### Given passage
*-*-*

It is not often that each decade a comet older than the Sun passes by, leaving behind a chemical footprint never witnessed before. But that is exactly what 3I/ATLAS just the third confirmed interstellar visitor has left in the solar system, and scientists are scrambling to unlock its secrets before it disappears back into the black.
1. Discovery at High Speed
On July 1, 2025, NASA’s Asteroid Terrestrial-impact Last Alert System (ATLAS) flagged a faint, fast-moving point of light from its 20-inch telescope in Chile. Within 24 hours, follow-up observations from facilities including the European Southern Observatory’s Very Large Telescope confirmed the object’s hyperbolic trajectory proof it was unbound to the Sun. Its speed of approximately 60 km/s (some 130,000 mph) surpasses that of earlier visitors 1I/’Oumuamua and 2I/Borisov, implying it has been accelerated for billions of years by gravitational encounters within the Milky Way galaxy.
2. The ATLAS Survey System
ATLAS has four cloud-watching telescopes two in Hawaii, one in Chile, and one in South Africa that survey the full sky multiple times each night. Built to find dangerous near-Earth objects, its automated image differencing and motion detection algorithms are equally effective at identifying unusual interstellar guests. The speed of the system’s cloud alert permitted astronomers globally to mobilize within hours, obtaining early spectra and astrometry prior to the comet reaching solar conjunction.
3. Size, Shape, and Orbit
Initial brightness suggested a nucleus as large as 10 kilometers, but Hubble imaging has constrained it to no more than 5.6 km across. Its orbital eccentricity of 6.2 is extreme far exceeding Borisov’s 3.6 ensuring it will never return. Perihelion will occur October 30 at 1.4 AU, just inside Mars’ orbit, before it slingshots back into interstellar space.

*-*-*

### Data section
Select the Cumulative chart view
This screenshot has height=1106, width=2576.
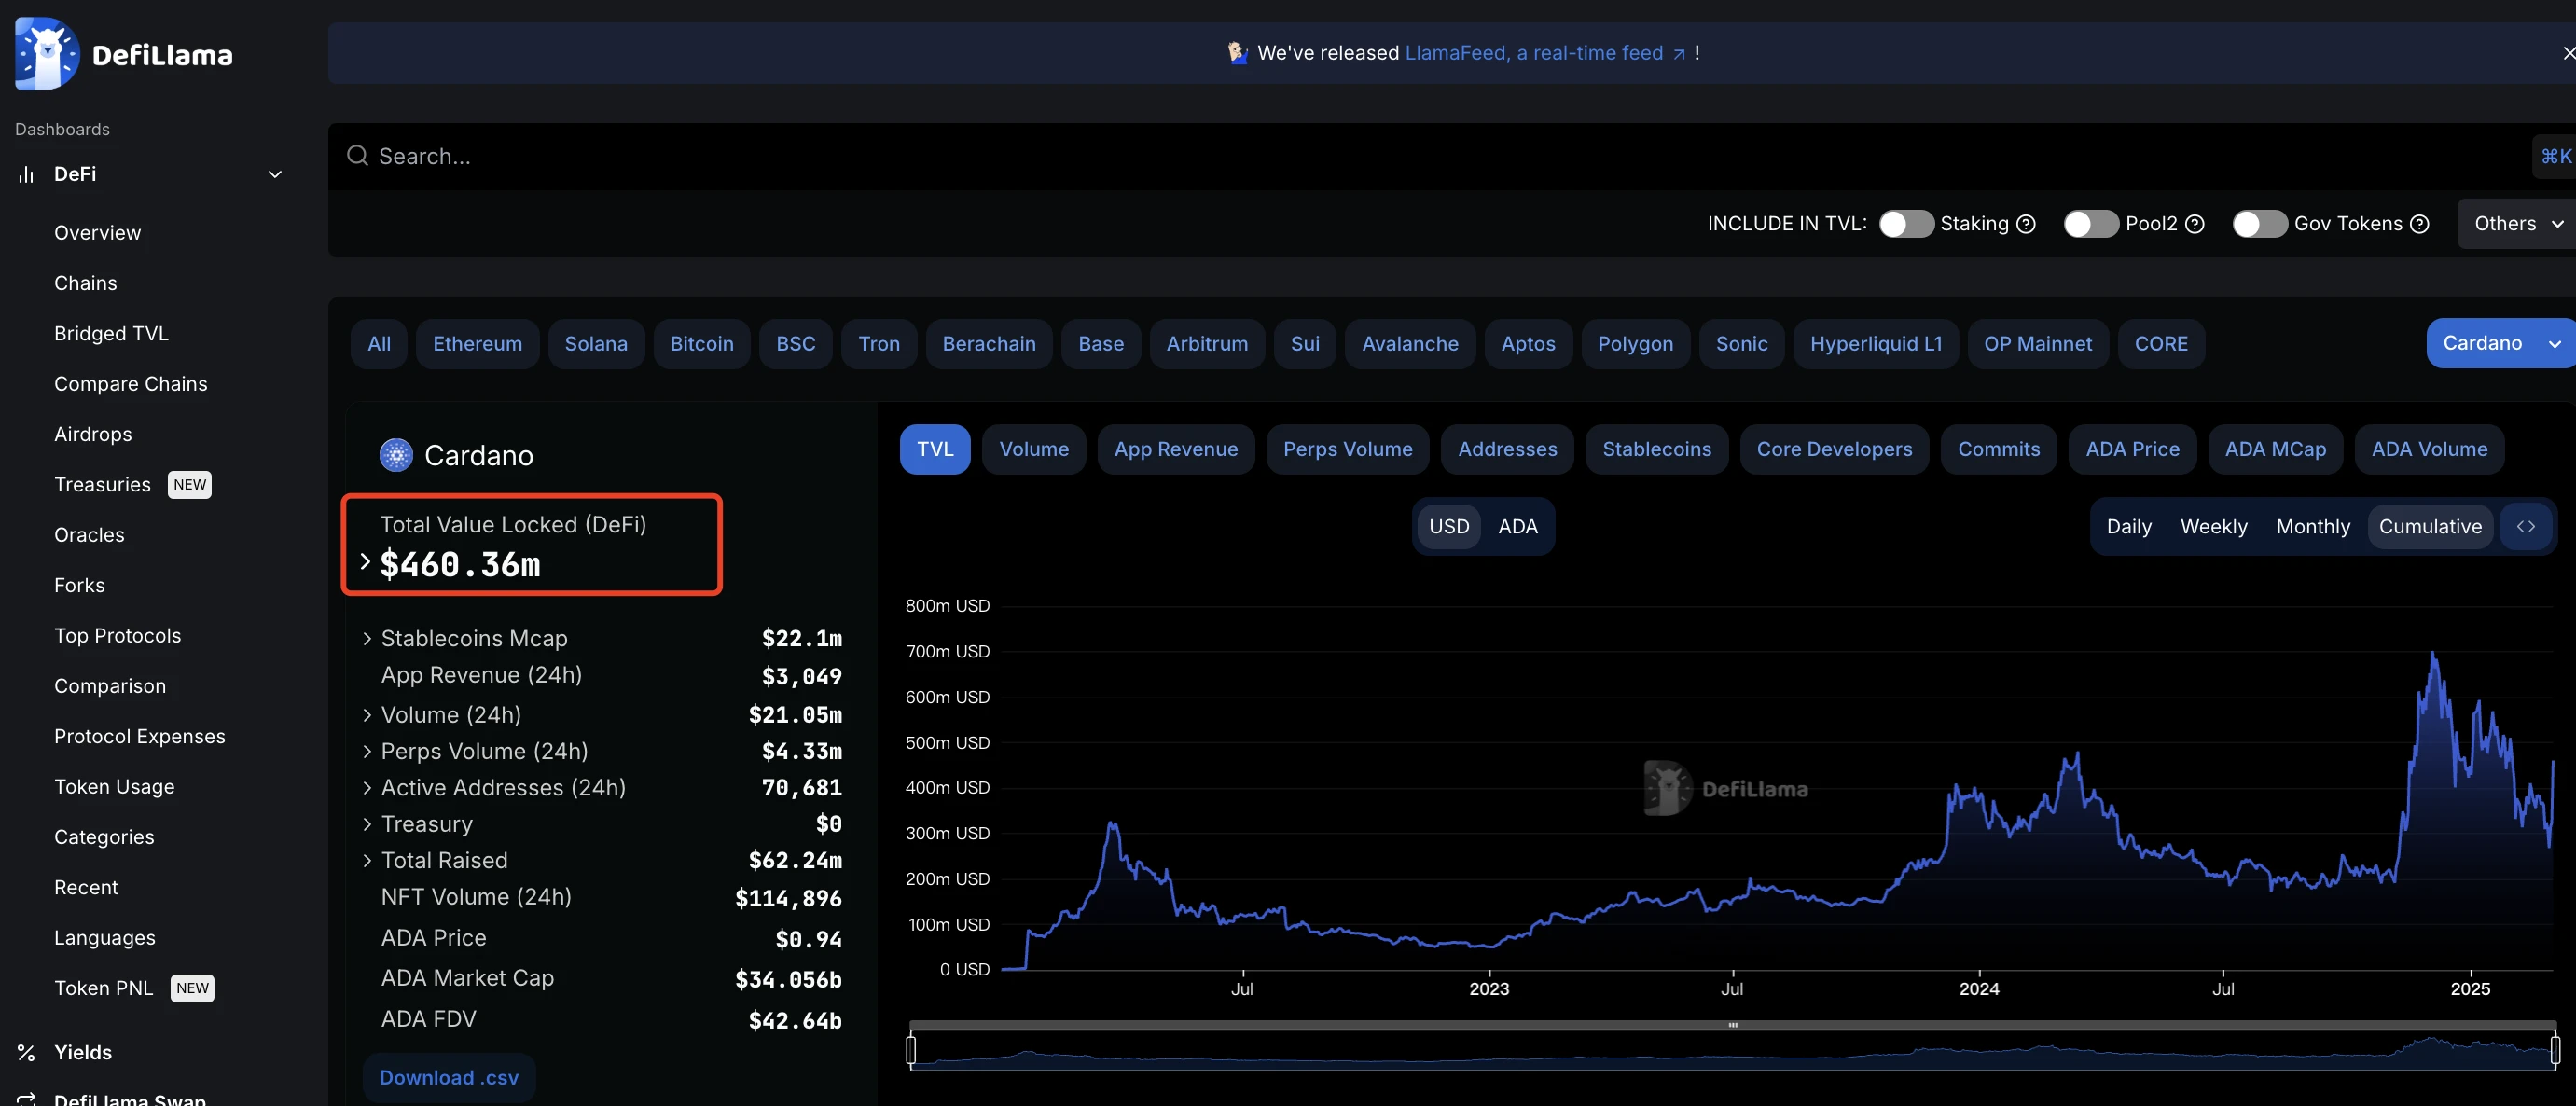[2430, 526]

*-*-*

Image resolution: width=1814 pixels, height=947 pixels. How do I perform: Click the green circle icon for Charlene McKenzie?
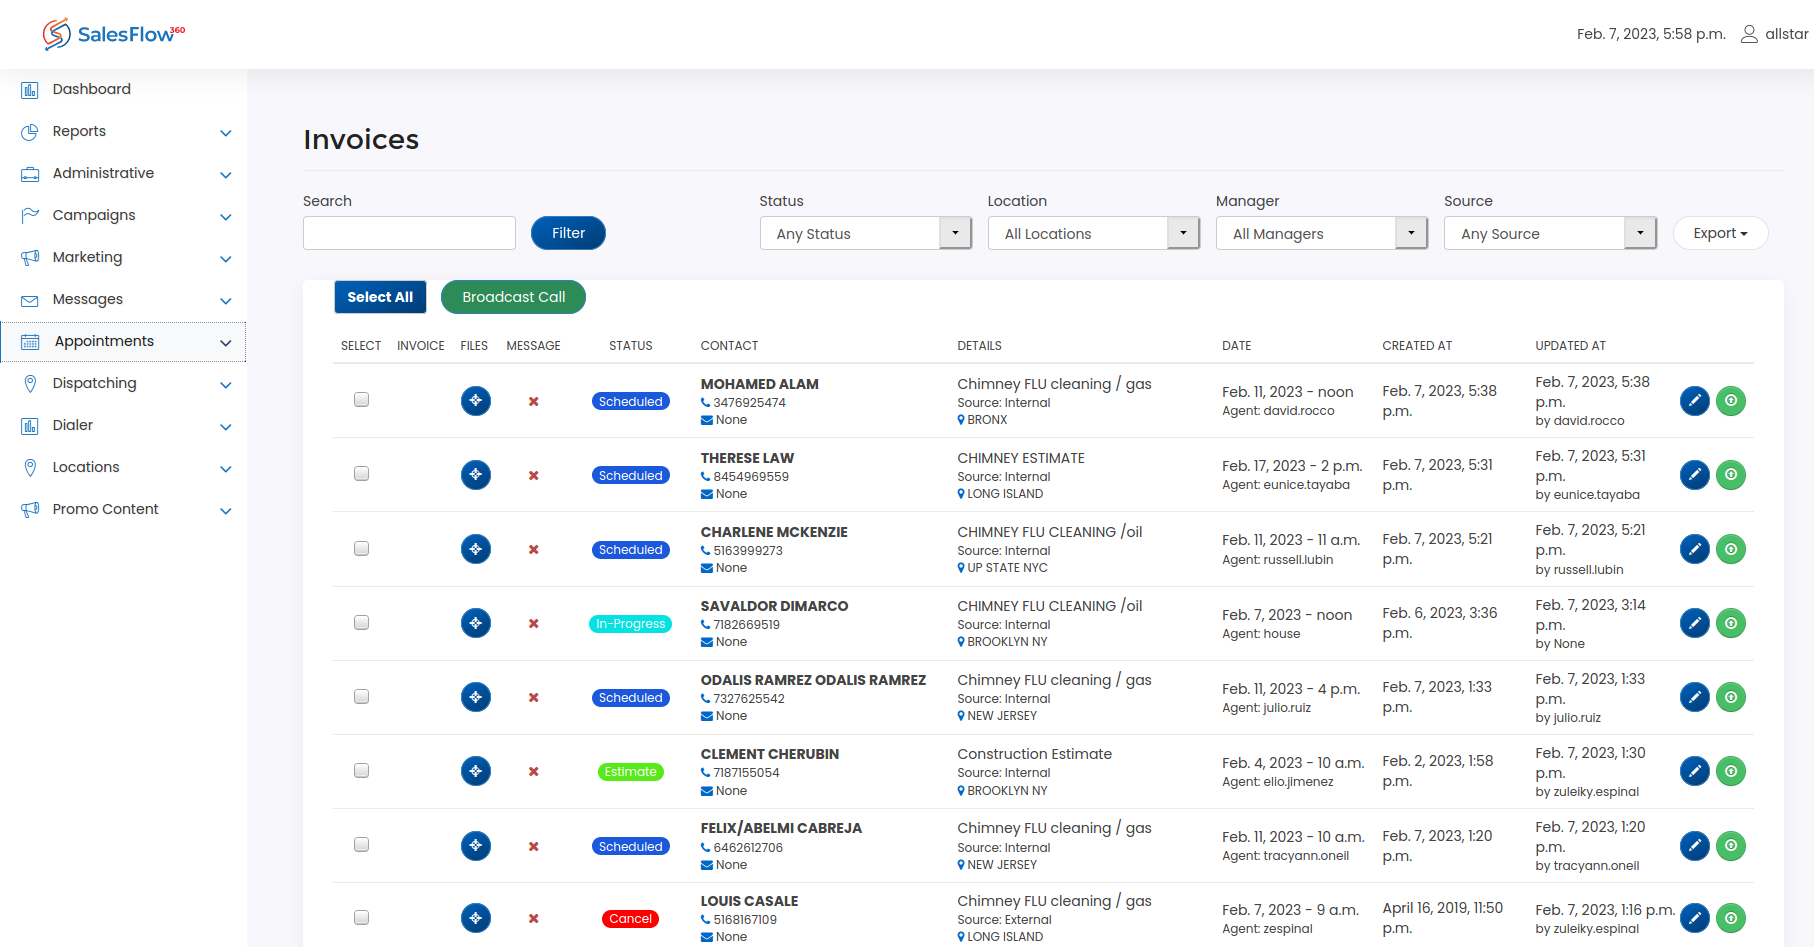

*-*-*

### What the exercise asks
Reproduce the full passage about the interstellar comet 3I/ATLAS, word for word from start to finish.

### Exercise output
It is not often that each decade a comet older than the Sun passes by, leaving behind a chemical footprint never witnessed before. But that is exactly what 3I/ATLAS just the third confirmed interstellar visitor has left in the solar system, and scientists are scrambling to unlock its secrets before it disappears back into the black.
1. Discovery at High Speed
On July 1, 2025, NASA’s Asteroid Terrestrial-impact Last Alert System (ATLAS) flagged a faint, fast-moving point of light from its 20-inch telescope in Chile. Within 24 hours, follow-up observations from facilities including the European Southern Observatory’s Very Large Telescope confirmed the object’s hyperbolic trajectory proof it was unbound to the Sun. Its speed of approximately 60 km/s (some 130,000 mph) surpasses that of earlier visitors 1I/’Oumuamua and 2I/Borisov, implying it has been accelerated for billions of years by gravitational encounters within the Milky Way galaxy.
2. The ATLAS Survey System
ATLAS has four cloud-watching telescopes two in Hawaii, one in Chile, and one in South Africa that survey the full sky multiple times each night. Built to find dangerous near-Earth objects, its automated image differencing and motion detection algorithms are equally effective at identifying unusual interstellar guests. The speed of the system’s cloud alert permitted astronomers globally to mobilize within hours, obtaining early spectra and astrometry prior to the comet reaching solar conjunction.
3. Size, Shape, and Orbit
Initial brightness suggested a nucleus as large as 10 kilometers, but Hubble imaging has constrained it to no more than 5.6 km across. Its orbital eccentricity of 6.2 is extreme far exceeding Borisov’s 3.6 ensuring it will never return. Perihelion will occur October 30 at 1.4 AU, just inside Mars’ orbit, before it slingshots back into interstellar space.